You’ve heard the jingle where a certain insurance company claims to be “on your side.” Even if they don’t say it, every insurance company wants you to believe that they are on your side: they’ll handle your claims quickly, provide top-notch customer service, and will be there whenever you need them, day or night. That may all be true if you’re paying the premiums, but sadly this is not the case if you are injured in an accident and have to make a claim against someone else’s insurance. A recent case out of Columbus, Georgia demonstrates exactly how difficult insurance companies can be when settling claims.
Jury Finds Geico Acted in Bad Faith
The case discussed in the article involves a man who was injured while riding his bicycle in 2012 when he was struck by a vehicle. The driver was clearly at fault, and the victim did not have health insurance.

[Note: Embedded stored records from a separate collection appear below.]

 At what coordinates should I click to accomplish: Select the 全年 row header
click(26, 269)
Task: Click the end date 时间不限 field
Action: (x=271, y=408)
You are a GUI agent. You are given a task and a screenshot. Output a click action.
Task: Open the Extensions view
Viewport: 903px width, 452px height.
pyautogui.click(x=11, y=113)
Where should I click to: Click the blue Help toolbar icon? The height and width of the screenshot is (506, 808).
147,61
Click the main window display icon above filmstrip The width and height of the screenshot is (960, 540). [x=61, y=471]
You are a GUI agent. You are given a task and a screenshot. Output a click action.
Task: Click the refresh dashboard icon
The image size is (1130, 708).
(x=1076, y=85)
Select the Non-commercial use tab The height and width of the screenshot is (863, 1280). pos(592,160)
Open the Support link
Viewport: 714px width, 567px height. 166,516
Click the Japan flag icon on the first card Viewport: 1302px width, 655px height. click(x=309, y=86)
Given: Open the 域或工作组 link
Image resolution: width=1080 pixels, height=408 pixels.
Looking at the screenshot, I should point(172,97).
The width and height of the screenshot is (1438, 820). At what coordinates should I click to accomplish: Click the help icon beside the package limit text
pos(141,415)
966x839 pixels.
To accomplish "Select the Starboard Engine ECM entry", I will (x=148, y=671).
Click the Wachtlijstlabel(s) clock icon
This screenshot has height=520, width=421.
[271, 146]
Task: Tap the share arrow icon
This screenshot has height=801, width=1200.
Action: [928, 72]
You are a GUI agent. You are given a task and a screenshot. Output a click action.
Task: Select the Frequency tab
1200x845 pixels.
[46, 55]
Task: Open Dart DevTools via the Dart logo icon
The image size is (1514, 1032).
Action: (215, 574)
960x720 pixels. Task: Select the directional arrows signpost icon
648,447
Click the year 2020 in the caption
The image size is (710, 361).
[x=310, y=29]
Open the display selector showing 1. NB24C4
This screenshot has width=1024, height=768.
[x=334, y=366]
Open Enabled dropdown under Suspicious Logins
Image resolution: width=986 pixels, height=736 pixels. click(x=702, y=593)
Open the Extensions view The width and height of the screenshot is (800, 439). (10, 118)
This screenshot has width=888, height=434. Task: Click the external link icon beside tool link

The victim’s attorney offered to settle the matter for $30,000, which was the limit of the policy. Regardless of the driver’s obvious fault, Geico, who insured the driver, refused to settle the case for more than $12,000, just slightly more than the victim’s hospital bills. When the victim sued, he wound up with a default judgment because neither Geico nor the driver responded to the suit. Geico then tried to get the default judgment set aside, and later objected to the driver’s subsequent bankruptcy proceedings. When the case made it to Federal court, the jury awarded the victim $2.7 million dollars in damages, finding that Geico had acted in bad faith in refusing to settle the claim.